━━ Page extract ━━

Delaware

What Now?! – 7/17/19

By a near-party line vote of 240-187, the House of Representatives voted this evening to condemn Trump’s racist tweets against Democratic House members. Republican Reps. Will Hurd, Fred Upton, Brian Fitzpatrick, and Susan Brooks crossed to vote with the Democrats, as did now-independent Rep. Justin Amash.

All but four House Republicans voted that Trump’s tweet telling four Democrats, all of whom are women of color, to “go back” to the countries from which they came (all but one are American-born) was not a racist remark. Instead, they used procedural motions to challenge House Speaker Nancy Pelosi and Rep. Eric Swalwell who called Trump’s remarks “racist” in their speeches supporting the resolution.

Before the vote, Rep. John Lewis delivered a blistering speech in support of the resolution. “I know racism when I see it,” said Lewis. “Segregationists told us to ‘go back.'”

“With this vote, we stand with our sisters, three were born in America and one came here looking for a better life,” he continued. “With this vote, we meet our moral obligation to condemn hate, racism, and bigotry in every form.”

Senate Minority Leader Charles Schumer (D-NY) blasted Republicans over the silence with with many have responded to President Trump’s tweets telling four Democratic congresswomen of color to “go back” to their home countries, The Hill reports.

Schumer said Trump’s comments “drip with racism” and questioned if Republicans weren’t commenting “out of embarrassment or agreement.”

Asked Schumer: “Where are you? When something this serious, this bigoted, this un-American happens? If you’re saying to yourself well, he got us our big tax credit, well, he’s taking regulations off big corporations … we have to go along with this racism? You are making a deal with the devil.”

David Remnick: “Republicans and Independents, evangelicals, and many others who might have voted for Trump in 2016 will eventually have to ask themselves whether it is possible to go on believing that he is a man of sufficient character to hold the Presidency. They will have to ask themselves what it means to overlook his racism and what this says about them. How can they believe it is possible to support a racist and escape that in themselves? Or will they pronounce themselves, as the Treasury Secretary, Steven Mnuchin, did, ‘not concerned’?”

“The present moment is never fixed, or not for long. History is in the hands of members of Congress who have the option to collude or impeach, go along or resist; it is in the hands of citizens who can vote or stay at home. In 1989, we lived the illusion of unstoppable democratic advance. Democratic values have since receded. In 2008, we enjoyed the illusion of racial progress. Today, Donald Trump is in the White House.”

Steve Benen: “Party officials who believed they’d help set the party’s direction in the Trump era now realize that power is in the hands of one man: a hapless amateur whose rhetoric on race is too often indistinguishable from the angry, racist drunk at the end of the bar.”

“Republicans aware of their party’s demographic challenges – the party is increasingly dependent on older white voters, in a nation that’s becoming increasingly diverse – no doubt realize that Trump is making a risky electoral bet. But instead of pushing for a smarter strategy, most GOP leaders have effectively surrendered and accepted defeat.”

Greg Sargent: “Central to Trump’s racism — and more broadly to Trumpism writ large — is not just the content of the racism itself. It’s also that he’s asserting the right to engage in public displays of racism without it being called out for what it is.”

Ron Brownstein: “President Trump’s openly racist and xenophobic attacks on four Democratic House women of color, like his threatened immigration enforcement raids in major cities and the sweeping proposed new restrictions on asylum seekers that he announced Monday, underscores his transformation of the Republican Party into a coalition centered on the voters and places in America most hostile to immigration in particular and demographic change in general.”

━━━

Description of the task: Extend the news roundup on the House vote condemning Trump's tweets, picking up after the Ron Brownstein quotation.

━━ Collected data ━━

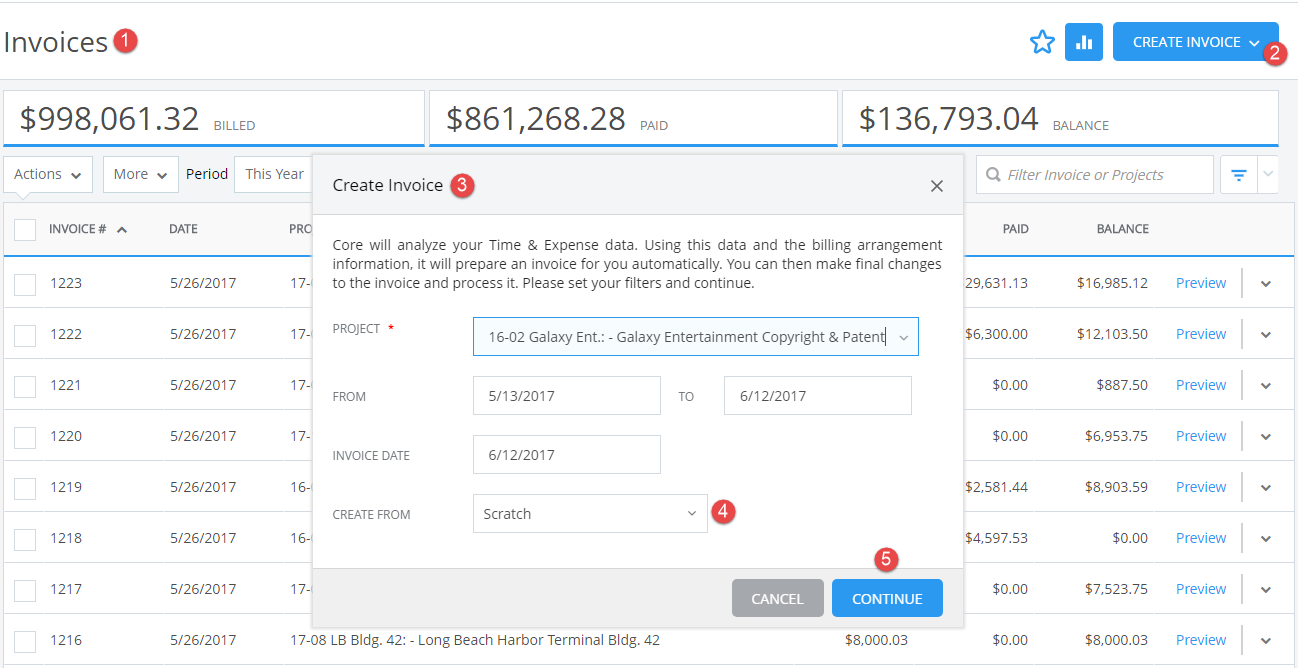This screenshot has height=668, width=1298.
Task: Expand the Actions dropdown menu
Action: pyautogui.click(x=47, y=173)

━━━

The result:
“This latest flurry of activity continues the drive by Trump and other Republicans elected mostly from the parts of America least touched by immigration to impose a restrictionist agenda on migration over the nearly undivided opposition of Democrats elected by the areas where most immigrants, both undocumented and legal, actually live. Though greeted without complaint by Republicans in Congress, Trump’s promised raids provoked astoundingly open resistance from the mayors of virtually every large American city, from New York and Los Angeles to Chicago and Houston.”

Kellyanne Conway escalated attacks on the four congresswomen who have been the subject of President Trump’s racist tweets, telling Fox Newsthat they represent a “dark underbelly” of the country.

Said Conway: “What the president is doing is, we are tired — sick and tired — of many people in this country. Forget these four. They represent a dark underbelly of people in this country of people who are not respecting our troops, are not giving them the resources and the respect that they deserve.”

Meanwhile, President Trump told White House counselor Kellyanne Conway to ignore a congressional subpoena, the Washington Post reports.

Politico: “The ambush plunged Trump back into a political crisis with his own party, with no coherent GOP response and little apparent coordination between the White House and Republicans on Capitol Hill over how to grapple with Trump’s comments that the liberal lawmakers, all women of color, “go back” to where they came from.”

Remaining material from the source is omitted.